Style.com had an interview with A.P.C. designer Jean Touitou about his brand's collaboration with Kanye West, which has to be one of, if not, the biggest event in menswear. For anyone familiar with the #menswear community, you know that Yeezus has an even bigger influence than most fashion entities, so when writers joke that the collab "broke the interwebz" understand that they're being more serious than they let on. A.P.C. x Kanye was a match made in menswear heaven- wardrobe essentials designed by "the nucleus of pop culture" himself (his words, not ours) finally at the disposal of the masses. Finally, they can dress like Yeezy while they quote Yeezy on their borderline "Yeezy Appreciation", menswear-centric Tumblr blogs.
The road to this collection was bumpy and far from peachy. Touitou admitted in the interview that working with West was difficult (although his words were less scathing than most headlines), and his inability to answer if there will be an A.P.C. x Kanye II makes us wonder if Ye will collab with Touitou or any other designers anytime soon or ever again. The most noteworthy part of the interview has nothing to do with Mr. West or the collection itself. It was a somewhat cryptic quote that looked more like Touitou was laying a curse on the Rap game. Touitou was asked if he'd like to add anything else before he and interviewer, Matthew Schneier, parted ways, and he added, "Fashion killed rock and roll. Fashion killed contemporary art, and turned it vulgar. And if hip-hop artists are not careful it will also kill hip hop." Was A.P.C. x Kanye the nail in coffin of hip hop?

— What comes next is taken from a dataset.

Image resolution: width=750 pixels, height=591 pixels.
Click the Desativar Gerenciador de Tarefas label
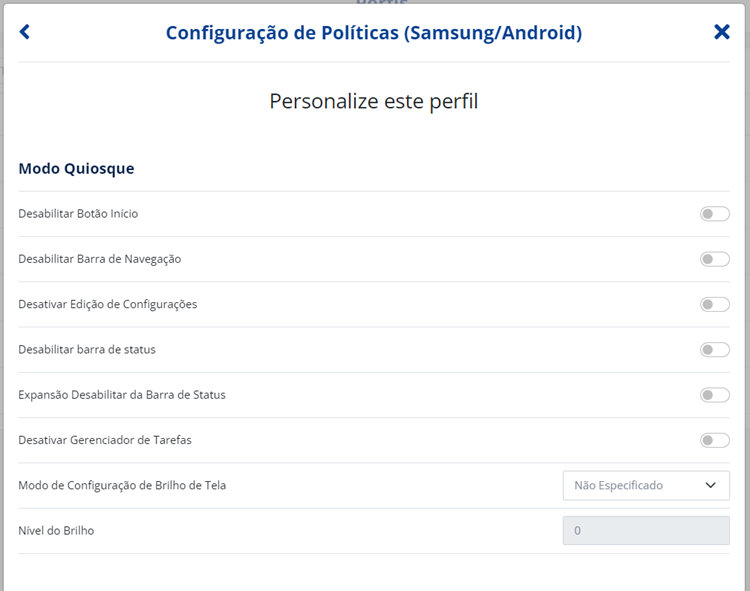tap(105, 440)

Before we choose hip hop's coffin, grave and tombstone, we have to take a look at how hip hop reached this point and if it is really that bad. You can argue that hip hop died at Biggie and Pac's murders, or that hip hop died when it became too emotional. If anything "killed" hip hop, (or at least made it terminally ill) it was when it went mainstream. The mainstream media kills everything, period. It's built in its design. Popular marketing documentary, The Merchants of Cool, sheds light on "cool hunters"- people that fish for what's hip, young, cool, and can sell a product.
When Ludacris struck his deal with Pepsi, it was the beginning of the end. The raw element of rap music was lost and suspending disbelief listening to lyrics about "guns clapping" and gang-banging became more and more difficult. The game turned into sales pitches of rappers that have been through hell and back trying to get out of the hood, but can't help but stay. The rougher your past, the higher your credibility. In order to sell more music, labels needed more acts that were like Biggie and Pac- players and hustlers, guys with a smooth flow and dope lyrics, but most importantly, they had to be hard. This ended some time after 50 Cent, who was sold as one the hardest rappers out because he was shot nine times and lived, went corporate (although Get Rich or Die Tryin' is one of the best albums to date.)

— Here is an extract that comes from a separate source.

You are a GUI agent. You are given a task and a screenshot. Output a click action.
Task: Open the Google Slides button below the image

Since then, hip hop experienced some rebranding. Subject matter expanded past how "hard" one is and became more about the everyday struggles of life- relationships, the come-up, family. It was like hip hop was changing its subject matter for a broader audience. Now you can hear rap songs in between pop hits and on top 25 radio stations across the globe. Fashion is a part of this rebranding. Rappers freely mention designers to describe their wealth or how hot their girl is just like how they talk about their money and cars. The chorus of Drake's 'Successful' sung by Trey Songz sums it all up, "I want the money, money and the cars, cars and the clothes..."
Fashion can't kill music genres the way "going mainstream" can. Rock 'n' roll was once treated the way rap music was treated in the 90s. The mainstream media rejected it, but once they accepted it rock 'n' roll had to start all over again. The hottest bands made empty music that were accompanied by music videos where they played in concert and ran off to their helicopter to the noise of screaming, adoring fans (something like this Pepsi commercial featuring Michael Jackson during the Bad era). The mainstream media ravaged rock 'n' roll making it sellable, a marketing scheme, and then fashion picked up the pieces. Grunge music from the late 80s/early 90s revived rock music, because the acts were relatable and real, but by then it was too late.
Rap music has reached the point that rock music was in during the 80s. Will fashion kill it? No, but for as long as we have been listening to rap renditions of songs used to sell children's products, you can argue that hip hop is already dead. Fashion is picking up the pieces now that the industry recognizes that rap music can sell a product. This can be good for hip hop artists that want to be seen as more than just a rapper however. The exposure takes them to another level of stardom and success, and allows for them to be perceived as real musicians when they're offered to tour with big name pop and rock acts. It also helps listeners pick their preference of subject matter in rap music. If you're not about getting super dressed up then listen to A$AP Rocky's song '1 Train'. It's basically every rapper that isn't about that mainstream life.
Hip hop crossed over years ago, and fashion is finally catching up to it. Fashion can only help hip hop sell. It helped Biggie cement his iconic status with his Versace shades and Coogi sweaters, it's part of the reason why Diddy is a multi-millionaire mogul, and it is helping A$AP Rocky become a household name. Fashion can't kill hip hop, but then again you can't kill what's already dead.